We have our compilation pipeline running on-device just in time. We store constantOps with denseElementAttributes.
During constant folding many constants can get replaced or new ones created.
At the end we file back all our constants to keep the footprint on host minimal.
But the MLIRContext keeps holding on to the denseElementAttributes even though we have erased the constantOps and the denseElementAttributes have no one referencing them.
The networks parameters can be as big as 450MB, getting bigger every year and that running on embedded devices we can’t afford to keep large unused buffers around.
We are having to serialize and deserialize our module to new context and deleting old context. This is a performance hit during network load time. And also we can only do it at the end so during constantFolding the peak memory footprint is still huge with duplicate denseElementAttributes being allocated but not freed immediately since it is zone allocated in StorageUniquer.
So the question is, is there a way or an option to allocate these denseElementAttributes and reference count them, such that whenever there are no references to them the underlying memory is freed immediately and returned to the heap/OS? Or some other way?
I imagine many inference networks might run into this as well.
Are there ways to get this “free immediately” behavior and if not, can we have such an option? What would be the best way for this?
In retrospect, I think that uniqueing these large attributes (for the life of the context) was a design flaw. There are various ways to work around the limitations in special cases, but I think that, as you point out, these should have been reference counted all along.

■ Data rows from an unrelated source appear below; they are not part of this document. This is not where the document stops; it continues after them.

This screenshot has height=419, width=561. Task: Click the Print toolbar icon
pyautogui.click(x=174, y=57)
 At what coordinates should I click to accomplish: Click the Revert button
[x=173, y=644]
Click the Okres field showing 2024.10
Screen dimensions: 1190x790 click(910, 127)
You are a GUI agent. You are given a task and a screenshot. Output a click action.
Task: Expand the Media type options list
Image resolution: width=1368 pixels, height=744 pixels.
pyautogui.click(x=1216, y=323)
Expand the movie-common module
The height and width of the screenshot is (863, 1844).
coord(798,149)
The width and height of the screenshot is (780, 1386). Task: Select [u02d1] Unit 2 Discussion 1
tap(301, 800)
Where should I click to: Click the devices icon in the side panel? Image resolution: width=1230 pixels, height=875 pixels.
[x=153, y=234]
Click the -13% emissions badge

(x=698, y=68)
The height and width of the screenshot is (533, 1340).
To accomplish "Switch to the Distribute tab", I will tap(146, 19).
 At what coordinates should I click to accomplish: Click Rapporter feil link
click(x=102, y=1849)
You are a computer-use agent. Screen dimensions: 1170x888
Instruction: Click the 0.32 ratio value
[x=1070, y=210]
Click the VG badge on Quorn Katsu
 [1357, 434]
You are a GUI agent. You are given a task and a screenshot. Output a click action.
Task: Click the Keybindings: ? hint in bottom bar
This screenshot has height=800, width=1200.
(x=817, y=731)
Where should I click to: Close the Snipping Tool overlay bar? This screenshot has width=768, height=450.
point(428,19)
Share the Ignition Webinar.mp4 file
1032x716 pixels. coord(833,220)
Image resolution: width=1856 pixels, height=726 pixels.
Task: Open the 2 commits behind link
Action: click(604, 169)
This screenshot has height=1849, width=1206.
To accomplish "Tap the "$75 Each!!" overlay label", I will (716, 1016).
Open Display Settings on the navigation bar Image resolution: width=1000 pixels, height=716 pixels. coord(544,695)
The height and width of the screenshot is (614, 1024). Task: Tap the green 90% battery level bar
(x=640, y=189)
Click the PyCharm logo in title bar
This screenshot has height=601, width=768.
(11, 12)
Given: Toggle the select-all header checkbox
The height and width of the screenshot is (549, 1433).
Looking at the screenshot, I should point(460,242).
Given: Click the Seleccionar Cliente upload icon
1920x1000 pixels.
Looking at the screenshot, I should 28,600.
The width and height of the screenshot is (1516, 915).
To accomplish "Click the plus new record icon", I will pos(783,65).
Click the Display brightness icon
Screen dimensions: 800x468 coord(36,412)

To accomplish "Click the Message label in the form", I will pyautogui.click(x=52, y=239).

I’ve looked at what it may take to walk back that design point but, tbh, I haven’t found something non invasive. I’m not sure if there is some kind of cleverness that can be done in the implementation, or if this just needs an invasive overhaul.
I don’t think there is anything that can be done here that composes correctly - we don’t want to refcount these, because then we’d have to refcount arrays and other aggregates that contain attributes.
The right answer (imo) is to not use these for non-trivial size data. Certainly x00MB of tensor data shouldn’t be stored here. MLIR gives lots of ways to store things in other places, e.g. as a StringAttr that is a filename containing the data.
This is the design flaw I was referring to. The issue is that we have fairly pervasive use of ElementsAttr for constant folding and other optimizations, when (imo), there should have been a layer of indirection there, specifically because these have a tendency to represent x00MB data and such. What is right for data of that volume is not right for the more normal Attribute usage (i.e. context-uniquing regular attributes is desired).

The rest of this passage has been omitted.